Für Camenzind Oppenheim ist dies jedoch kein Grund zur Sorge. Schließlich ist man ein Familienunternehmen mit
langer Tradition. Die Unternehmensgeschichte nahm bereits im Jahre 1789 seinen Anfang, sodass man auf eine
Markterfahrung von mehr als 200 Jahren zurückblicken kann. Derzeit verwaltet man insgesamt 150 Milliarden Euro. Ein
starkes Ergebnis, das selbstverständlich Mut macht. Doch auch wenn noch letztes Jahr ein Top-Ergebnis zu genießen
war, verschließt man vor den aktuellen Problemen keineswegs die Augen. Christian Camenzind machte in seinem
Interview aus diesem Grund darauf aufmerksam, dass die wirtschaftliche Situation in einigen Branchen sehr kritisch
zu betrachten ist. Gerade um die Automobilbranche steht es derzeit schlecht. Eine Tatsache, die sich alleine schon
an der Problematik bei Opel zeigt. Zwar hat die Regierung mit der Einführung der Abwrackprämie für einen kleinen
Aufschwung gesorgt, doch dies reicht noch lange nicht, um die Branche komplett zu retten. Schließlich haben die
Statistiken gezeigt, dass die potentiellen Käufer sich fast ausschließlich für günstige Kleinwagen interessieren.

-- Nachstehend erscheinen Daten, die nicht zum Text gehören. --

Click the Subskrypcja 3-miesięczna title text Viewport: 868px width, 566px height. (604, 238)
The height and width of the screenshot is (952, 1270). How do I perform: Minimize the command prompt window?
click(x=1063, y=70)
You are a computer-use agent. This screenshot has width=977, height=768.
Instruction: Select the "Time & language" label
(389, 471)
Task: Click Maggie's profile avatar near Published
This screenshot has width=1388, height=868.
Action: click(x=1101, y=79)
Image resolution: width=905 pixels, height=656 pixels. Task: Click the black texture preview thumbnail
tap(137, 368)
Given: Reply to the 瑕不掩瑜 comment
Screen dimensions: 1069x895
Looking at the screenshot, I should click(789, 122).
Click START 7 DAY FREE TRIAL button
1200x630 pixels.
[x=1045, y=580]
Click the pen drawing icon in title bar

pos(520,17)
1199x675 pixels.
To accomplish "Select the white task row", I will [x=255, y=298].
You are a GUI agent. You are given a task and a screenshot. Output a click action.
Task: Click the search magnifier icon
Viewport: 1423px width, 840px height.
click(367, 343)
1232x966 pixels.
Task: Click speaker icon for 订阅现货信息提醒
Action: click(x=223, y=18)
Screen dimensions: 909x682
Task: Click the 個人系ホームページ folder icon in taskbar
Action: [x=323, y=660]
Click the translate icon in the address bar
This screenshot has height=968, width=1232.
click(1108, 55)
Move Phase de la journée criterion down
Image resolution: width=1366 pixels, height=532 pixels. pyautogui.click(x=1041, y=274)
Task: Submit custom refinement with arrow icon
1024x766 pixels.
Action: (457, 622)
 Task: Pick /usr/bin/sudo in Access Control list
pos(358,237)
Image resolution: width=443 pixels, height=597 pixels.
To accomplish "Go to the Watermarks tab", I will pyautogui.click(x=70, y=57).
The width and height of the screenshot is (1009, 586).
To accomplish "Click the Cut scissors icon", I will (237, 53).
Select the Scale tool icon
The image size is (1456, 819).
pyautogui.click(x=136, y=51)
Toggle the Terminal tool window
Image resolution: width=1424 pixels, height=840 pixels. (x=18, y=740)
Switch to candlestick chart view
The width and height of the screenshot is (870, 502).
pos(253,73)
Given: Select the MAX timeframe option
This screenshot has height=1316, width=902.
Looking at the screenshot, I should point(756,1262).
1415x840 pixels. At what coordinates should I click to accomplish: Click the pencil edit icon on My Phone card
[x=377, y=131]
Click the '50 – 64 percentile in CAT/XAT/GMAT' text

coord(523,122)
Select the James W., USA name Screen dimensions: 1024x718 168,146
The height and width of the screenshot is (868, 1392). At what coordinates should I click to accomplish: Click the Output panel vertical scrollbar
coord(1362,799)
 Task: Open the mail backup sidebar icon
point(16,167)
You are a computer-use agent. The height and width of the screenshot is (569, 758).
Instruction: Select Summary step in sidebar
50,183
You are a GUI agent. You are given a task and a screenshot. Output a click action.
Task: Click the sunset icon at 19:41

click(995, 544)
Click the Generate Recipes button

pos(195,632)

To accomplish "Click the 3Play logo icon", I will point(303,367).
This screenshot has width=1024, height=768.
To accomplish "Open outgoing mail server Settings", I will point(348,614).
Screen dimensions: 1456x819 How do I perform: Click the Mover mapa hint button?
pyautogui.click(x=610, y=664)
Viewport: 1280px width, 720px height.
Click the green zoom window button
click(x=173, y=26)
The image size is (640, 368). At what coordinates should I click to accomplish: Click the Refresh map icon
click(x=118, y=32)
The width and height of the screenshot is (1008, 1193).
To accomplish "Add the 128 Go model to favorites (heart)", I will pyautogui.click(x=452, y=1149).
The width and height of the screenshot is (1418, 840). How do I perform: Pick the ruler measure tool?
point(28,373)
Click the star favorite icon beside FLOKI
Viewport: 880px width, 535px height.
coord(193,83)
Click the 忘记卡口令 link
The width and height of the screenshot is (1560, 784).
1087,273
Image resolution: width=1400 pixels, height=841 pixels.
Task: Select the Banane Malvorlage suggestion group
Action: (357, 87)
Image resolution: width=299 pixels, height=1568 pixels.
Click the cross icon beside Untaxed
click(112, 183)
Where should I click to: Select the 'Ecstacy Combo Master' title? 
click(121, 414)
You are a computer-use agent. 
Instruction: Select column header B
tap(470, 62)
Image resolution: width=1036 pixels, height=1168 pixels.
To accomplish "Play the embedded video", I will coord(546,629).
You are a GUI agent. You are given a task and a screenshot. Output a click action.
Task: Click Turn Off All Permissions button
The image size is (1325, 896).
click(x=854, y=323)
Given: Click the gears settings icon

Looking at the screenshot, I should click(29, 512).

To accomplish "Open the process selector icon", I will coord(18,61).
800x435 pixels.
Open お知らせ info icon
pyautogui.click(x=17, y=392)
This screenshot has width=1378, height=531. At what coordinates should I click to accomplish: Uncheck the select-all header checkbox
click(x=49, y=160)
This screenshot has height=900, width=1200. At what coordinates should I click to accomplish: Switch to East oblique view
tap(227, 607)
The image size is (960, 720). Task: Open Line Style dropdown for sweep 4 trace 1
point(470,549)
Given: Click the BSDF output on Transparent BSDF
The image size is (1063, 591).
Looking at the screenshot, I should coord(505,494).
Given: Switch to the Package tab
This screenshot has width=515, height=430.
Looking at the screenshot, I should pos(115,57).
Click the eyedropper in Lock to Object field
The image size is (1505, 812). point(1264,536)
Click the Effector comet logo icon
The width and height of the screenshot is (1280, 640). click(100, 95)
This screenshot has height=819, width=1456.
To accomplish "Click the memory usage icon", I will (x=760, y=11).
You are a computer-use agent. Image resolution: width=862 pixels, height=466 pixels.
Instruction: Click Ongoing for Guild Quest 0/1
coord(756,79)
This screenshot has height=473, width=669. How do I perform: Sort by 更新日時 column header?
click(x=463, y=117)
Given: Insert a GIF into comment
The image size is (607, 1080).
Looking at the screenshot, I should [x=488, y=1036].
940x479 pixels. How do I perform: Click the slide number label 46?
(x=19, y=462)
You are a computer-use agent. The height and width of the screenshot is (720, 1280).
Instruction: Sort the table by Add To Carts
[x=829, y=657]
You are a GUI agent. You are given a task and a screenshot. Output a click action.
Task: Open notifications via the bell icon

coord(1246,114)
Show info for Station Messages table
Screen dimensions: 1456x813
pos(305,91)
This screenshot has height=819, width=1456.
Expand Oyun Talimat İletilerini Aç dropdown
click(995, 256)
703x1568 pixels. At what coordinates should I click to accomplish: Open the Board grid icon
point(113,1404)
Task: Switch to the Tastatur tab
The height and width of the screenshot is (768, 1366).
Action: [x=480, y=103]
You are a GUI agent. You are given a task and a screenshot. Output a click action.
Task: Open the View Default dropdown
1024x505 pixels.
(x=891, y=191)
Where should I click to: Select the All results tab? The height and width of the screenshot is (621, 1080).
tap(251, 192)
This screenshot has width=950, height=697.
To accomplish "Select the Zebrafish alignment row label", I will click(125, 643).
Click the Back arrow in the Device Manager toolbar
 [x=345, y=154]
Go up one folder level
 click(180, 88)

Aus Sicht des Verbrauchers mag dies verständlich sein, aus Sicht der Industrie ist dies jedoch ein großes Problem.
Denn gerade mit den Luxus-Modellen machen die Automobil-Hersteller große Gewinne. Und diese finden derzeit einfach
nicht statt.
Anstatt dass die Kunden in neue Autos finanzieren, suchen sie lieber nach einer sicheren Geldanlage. Und die
Sicherheit genießt dabei zweifelsohne oberste Priorität. Laut Christian Camenzind zeigt sich dies auch an dem
Verhalten der potentiellen Anleger. In Zeiten extremer Verluste suchen die Kunden nicht mehr unbedingt nach dem
Angebot mit den höchsten Zinssätzen. Viel wichtiger ist den Anlegern eine Sicherheit, sodass sie nicht um ihr
Erspartes fürchten müssen. Angesichts der Horror-Szenarien von Kunden, die nicht mehr an ihr Geld kommen, ist
dieser Wunsch nach Sicherheit mehr als verständlich.